Jennifer asiente con la cabeza quedamente, pero rápido rectifica.
—No, aquí no. Donde hay mariguana es en Cusárare —aclara, haciendo referencia a una localidad a 25 kilómetros de Creel, famosa por su cascada de aguas cristalinas. Me han dicho que ahí es donde hay más sembradíos de mariguana.
—¡¿Y quién te ha dicho eso?! —Marta interviene en la plática, sobresaltada y con los ojos negros muy abiertos escrutando los de su hija.
La niña sonríe de nuevo.
Encoge los hombros.
Y como si fuera lo más obvio del mundo, contesta:
—Me lo han dicho mis amigos de la escuela.
Luis tiene 52 años. No es maestro, pero trabaja en un centro educativo ubicado en algún punto de los 152 kilómetros que se extienden desde Creel hasta Guachochi. Sobre el testimonio de Jennifer acerca de los sicarios, opina:
“Mire, sí ha estado mucho muy feo por aquí —murmura hierático, con ambas manos toscas estrujando el volante del coche que maneja por las calles de Creel—. Y por lo mismo de los enfrentamientos, se les ha ido terminando la gente. Por eso ahora andan viendo en las escuelas a los niños de 13 o 14 años, para ver si ya pueden trabajar para ellos”.
A continuación, carraspea de nuevo y añade:
“Lo de los chavos en las escuelas sí es una situación grave, pero también en muchas ocasiones es algo voluntario —puntualiza—. No los raptan. Los sicarios primero checan a los niños y luego hablan con los papás, que son gente indígena, y les ofrecen el trabajo y el apoyo. Y estas personas, como tienen muchas carencias, lo aceptan como algo normal”.
Luis levanta el pie del acelerador. El día previo a esta entrevista, la noticia de una camioneta haciendo rondines por el centro de Creel con hombres armados, vestidos con uniforme militar, chaleco antibalas, y capuchas cubriendo sus rostros, corrió de boca en boca cuando estaba por anochecer. Y ahora, con los primeros rayos del sol, una troca de color blanca, cristales polarizados se coloca delante del coche.
“Ahorita es la época de la recogida de la siembra (de enervantes) y por eso hay mucho desmadre, porque hay dos grupos peleando por la plaza”, explica Luis, quien asegura que ese grupo de encapuchados que anduvo haciendo rondines por el pueblo son “los shapos”; sicarios al servicio de Joaquín ‘El Chapo’ Guzmán, líder del Cártel de Sinaloa. Mientras que en la Tarahumara baja, “ahí por San Juanito y Guarichi”, los que operan son los rivales de La Línea, célula delictiva del Cártel de Juárez.

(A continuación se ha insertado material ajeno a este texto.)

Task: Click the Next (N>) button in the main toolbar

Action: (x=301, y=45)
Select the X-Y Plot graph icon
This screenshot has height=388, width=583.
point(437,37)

Luis espera a que la camioneta acelere y se vaya de la vista, entonces comenta que en el pueblo “ya se ve como algo normal” la convivencia con estos grupos armados y asegura que aceptan con normalidad que sean los pistoleros de Sinaloa los que velen por la seguridad de las comunidades y no la policía estatal, de la que asegura tener más miedo que a los criminales.
“Los shapos respetan a la gente —apunta convencido—. Por eso, cuando van a ser los enfrentamientos andan con las trocas diciéndonos que nos vayamos para nuestras casas porque es peligroso estar en la calle”.
Don Tomás sí tiene miedo, y aunque en el pueblo haya quienes aseguren, como Luis, que se sienten protegidos por los sicarios de Sinaloa, él denuncia que "esta situación descarada” de convoyes tomando las calles de Creel le indigna y le preocupa.
“Esta es la dura realidad que vivimos aquí. Estos cuates del crimen organizado ya son parte del paisaje de Creel y de la Sierra, y es algo que sí vivimos con temor y que nos preocupa. Nos preguntamos si las autoridades irán a tomar alguna medida, pero parece que la respuesta es no”, lamenta.
Para evitar “tragedias”, Luis cuenta que los integrantes del Cártel de Sinaloa dictaron una serie de normas que se transmiten de boca a boca entre la ciudadanía.
Por ejemplo, los sicarios piden a los maestros que lleven en el cristal del carro una calcomanía de su sindicato, para que rápido los identifiquen como docentes. “No viajar de noche, sobre todo a San Juanito”, localidad vecina ubicada a 30 kilómetros de Creel, donde el cártel rival monta retenes al ocaso de la tarde y donde el pasado mes de septiembre un grupo de delincuentes asaltó a un contingente de 80 turistas integrado por alemanes y canadienses, según reportó la prensa local. Tampoco ir a las numerosas comunidades que salpican la zona de Guachochi, “que es donde más caliente está ahora todo el tema”.
“Ellos tienen una norma: no andar en la carretera ni muy temprano, ni tampoco muy tarde. Mientras no les afectes a su negocio y a su trabajo, no hay problema”, recalca Luis, quien asegura estar acostumbrado a encontrarlos en el camino, quien afirma no vivir con miedo, aunque sí con precaución. Por eso sigue sus reglas y a partir de las seis de la tarde, se encierra en casa y apaga su vida.
Con un ritmo de plática lento y melodioso, y una sonrisa resignada, doña Sara cuenta que los comerciantes de Creel, muchas veces no tienen otro remedio que decirle a los turistas, sobre todo a esos alemanes y canadienses que se ven pasear ajenos con sus mochilas por el centro del pueblo, que “todo está en orden”.
“Aquí los comentarios sobre inseguridad se minimizan. Y si un turista pregunta cómo está la situación, no se le cuenta toda la verdad. Se le responde: ‘está todo muy tranquilo, oiga’ —dice la señora con un marcado deje norteño—. Es decir, los comentarios son siempre positivos, para no generar temor al turista”.
Sin embargo, Sara admite que muchos comerciantes enfrentan un dilema, entre denunciar y proteger la seguridad cotidiana de su familia, o no hacerlo y proteger los ingresos de su negocio, que vive de los turistas.
“Los comerciantes están ante esa doble cuestión: por un lado, si se habla de lo que pasa se afecta al turismo. Y por otro, si no se denuncia, de alguna manera se contribuye con los malos gobiernos, que son los que dicen que aquí todo está bien, cuando en realidad no es cierto”, plantea la mujer.
Sara recomienda a los paseantes no exponerse al riesgo, pero tratar de vencer el miedo.
“No podemos permitir que ese miedo al narco nos paralice y nos impida recorrer y disfrutar de esta hermosa tierra”, concluye Sara cuya vista se pierde en un inmenso cerro alfombrado que nace de las entrañas de la fértil Sierra Tarahumara.